My file has over 4M rows and I need a more efficient way of converting my data to a corpus and document term matrix such that I can pass it to a bayesian classifier.
Consider the following code:
library(tm)
GetCorpus <-function(textVector)
{
doc.corpus <- Corpus(VectorSource(textVector))
doc.corpus <- tm_map(doc.corpus, tolower)
doc.corpus <- tm_map(doc.corpus, removeNumbers)
doc.corpus <- tm_map(doc.corpus, removePunctuation)
doc.corpus <- tm_map(doc.corpus, removeWords, stopwords("english"))
doc.corpus <- tm_map(doc.corpus, stemDocument, "english")
doc.corpus <- tm_map(doc.corpus, stripWhitespace)
doc.corpus <- tm_map(doc.corpus, PlainTextDocument)
return(doc.corpus)
}
data <- data.frame(
c("Let the big dogs hunt","No holds barred","My child is an honor student"), stringsAsFactors = F)
corp <- GetCorpus(data[,1])
inspect(corp)
dtm <- DocumentTermMatrix(corp)
inspect(dtm)
The output:
> inspect(corp)
<<VCorpus (documents: 3, metadata (corpus/indexed): 0/0)>>
[[1]]
<<PlainTextDocument (metadata: 7)>>
let big dogs hunt
[[2]]
<<PlainTextDocument (metadata: 7)>>
holds bar
[[3]]
<<PlainTextDocument (metadata: 7)>>
child honor stud
> inspect(dtm)
<<DocumentTermMatrix (documents: 3, terms: 9)>>
Non-/sparse entries: 9/18
Sparsity : 67%
Maximal term length: 5
Weighting : term frequency (tf)
Terms
Docs bar big child dogs holds honor hunt let stud
character(0) 0 1 0 1 0 0 1 1 0
character(0) 1 0 0 0 1 0 0 0 0
character(0) 0 0 1 0 0 1 0 0 1
My question is, what can I use to create a corpus and DTM faster? It seems to be extremely slow if I use over 300k rows.
I have heard that I could use data.table
but I am not sure how.
I have also looked at the qdap
package, but it gives me an error when trying to load the package, plus I don't even know if it will work.
Ref. http://cran.r-project.org/web/packages/qdap/qdap.pdf
What is a DTM? It is a matrix with rows and columns, where each document in some sample of texts (called a corpus) are the rows and the columns are all the unique words (often called types or vocabulary) in the corpus.
Using Text Mining Initializing function for making term-document matrix.
A document-term matrix is a mathematical matrix that describes the frequency of terms that occur in a collection of documents. In a document-term matrix, rows correspond to documents in the collection and columns correspond to terms.

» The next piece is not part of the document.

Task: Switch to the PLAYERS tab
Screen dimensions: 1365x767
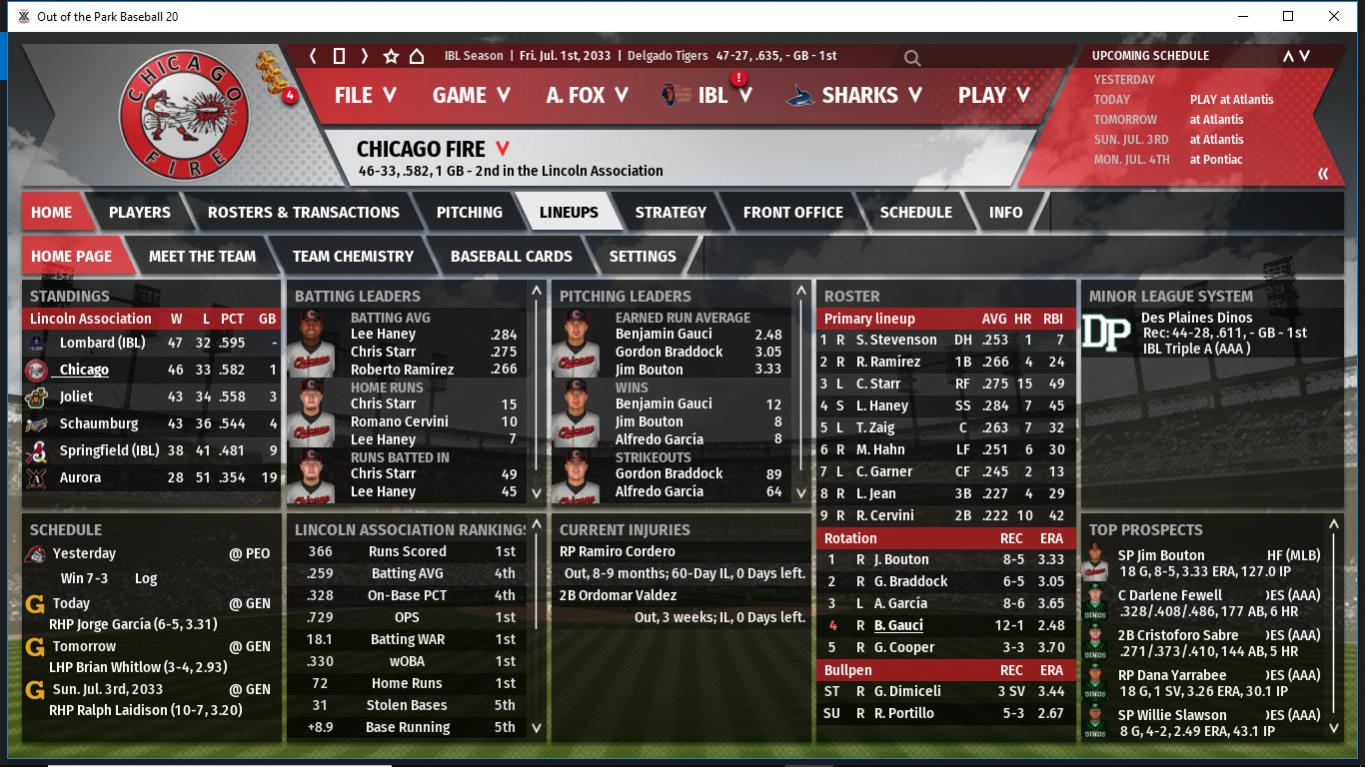Action: coord(139,212)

A term-document matrix represents the relationship between terms and documents, where each row stands for a term and each column for a document, and an entry is the number of occurrences of the term in the document. Alternatively, one can also build a document-term matrix by swapping row and column.

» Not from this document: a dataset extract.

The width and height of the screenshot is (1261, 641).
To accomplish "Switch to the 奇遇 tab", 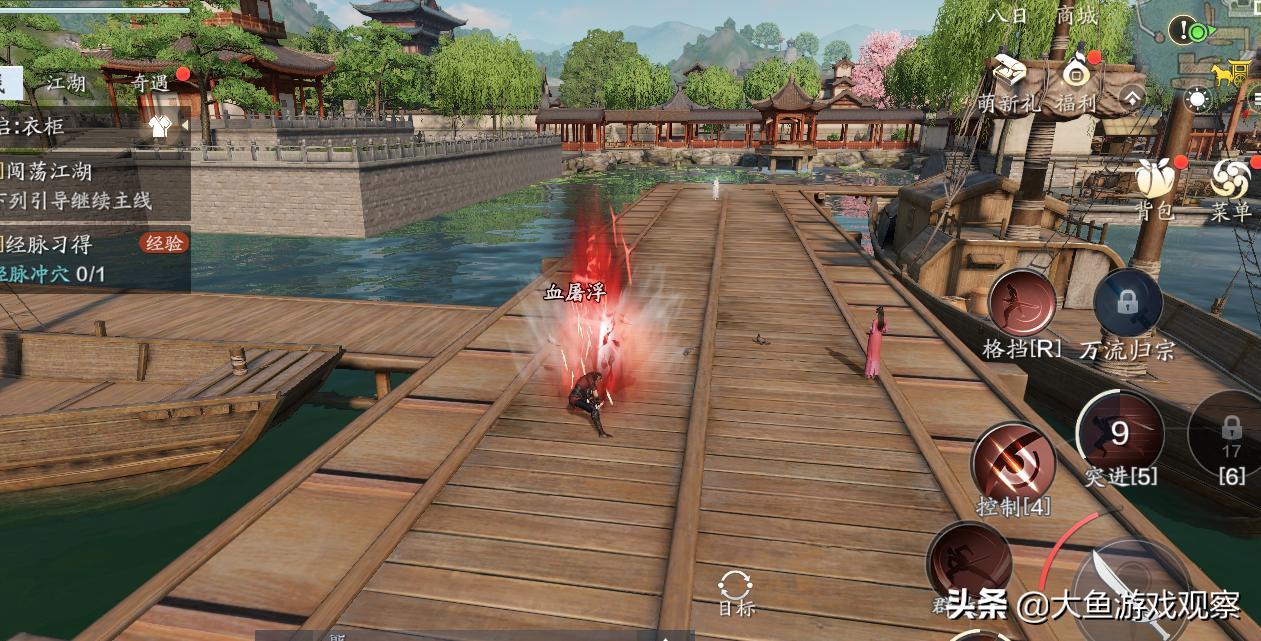I will 151,83.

This is better than my earlier answer.
The quanteda package has evolved significantly and is now faster and much simpler to use given its built-in tools for this sort of problem -- which is exactly what we designed it for. Part of the OP asked how to prepare the texts for a Bayesian classifier. I've added an example for this too, since quanteda's textmodel_nb()
would crunch through 300k documents without breaking a sweat, plus it correctly implements the multinomial NB model (which is the most appropriate for text count matrices -- see also https://stackoverflow.com/a/54431055/4158274).
Here I demonstrate on the built-in inaugural corpus object, but the functions below would also work with a plain character vector input. I've used this same workflow to process and fit models to 10s of millions of Tweets in minutes, on a laptop, so it's fast.
library("quanteda", warn.conflicts = FALSE)
## Package version: 1.4.1
## Parallel computing: 2 of 12 threads used.
## See https://quanteda.io for tutorials and examples.
# use a built-in data object
data <- data_corpus_inaugural
data
## Corpus consisting of 58 documents and 3 docvars.
# here we input a corpus, but plain text input works fine too
dtm <- dfm(data, tolower = TRUE, remove_numbers = TRUE, remove_punct = TRUE) %>%
dfm_wordstem(language = "english") %>%
dfm_remove(stopwords("english"))
dtm
## Document-feature matrix of: 58 documents, 5,346 features (89.0% sparse).
tail(dtm, nf = 5)
## Document-feature matrix of: 6 documents, 5 features (83.3% sparse).
## 6 x 5 sparse Matrix of class "dfm"
## features
## docs bleed urban sprawl windswept nebraska
## 1997-Clinton 0 0 0 0 0
## 2001-Bush 0 0 0 0 0
## 2005-Bush 0 0 0 0 0
## 2009-Obama 0 0 0 0 0
## 2013-Obama 0 0 0 0 0
## 2017-Trump 1 1 1 1 1
This is a rather trivial example, but for illustration, let's fit a Naive Bayes model, holding out the Trump document. This was the last inaugural speech at the time of this posting ("2017-Trump"), equal in position to the ndoc()
th document.
# fit a Bayesian classifier
postwar <- ifelse(docvars(data, "Year") > 1945, "post-war", "pre-war")
textmod <- textmodel_nb(dtm[-ndoc(dtm), ], y = postwar[-ndoc(dtm)], prior = "docfreq")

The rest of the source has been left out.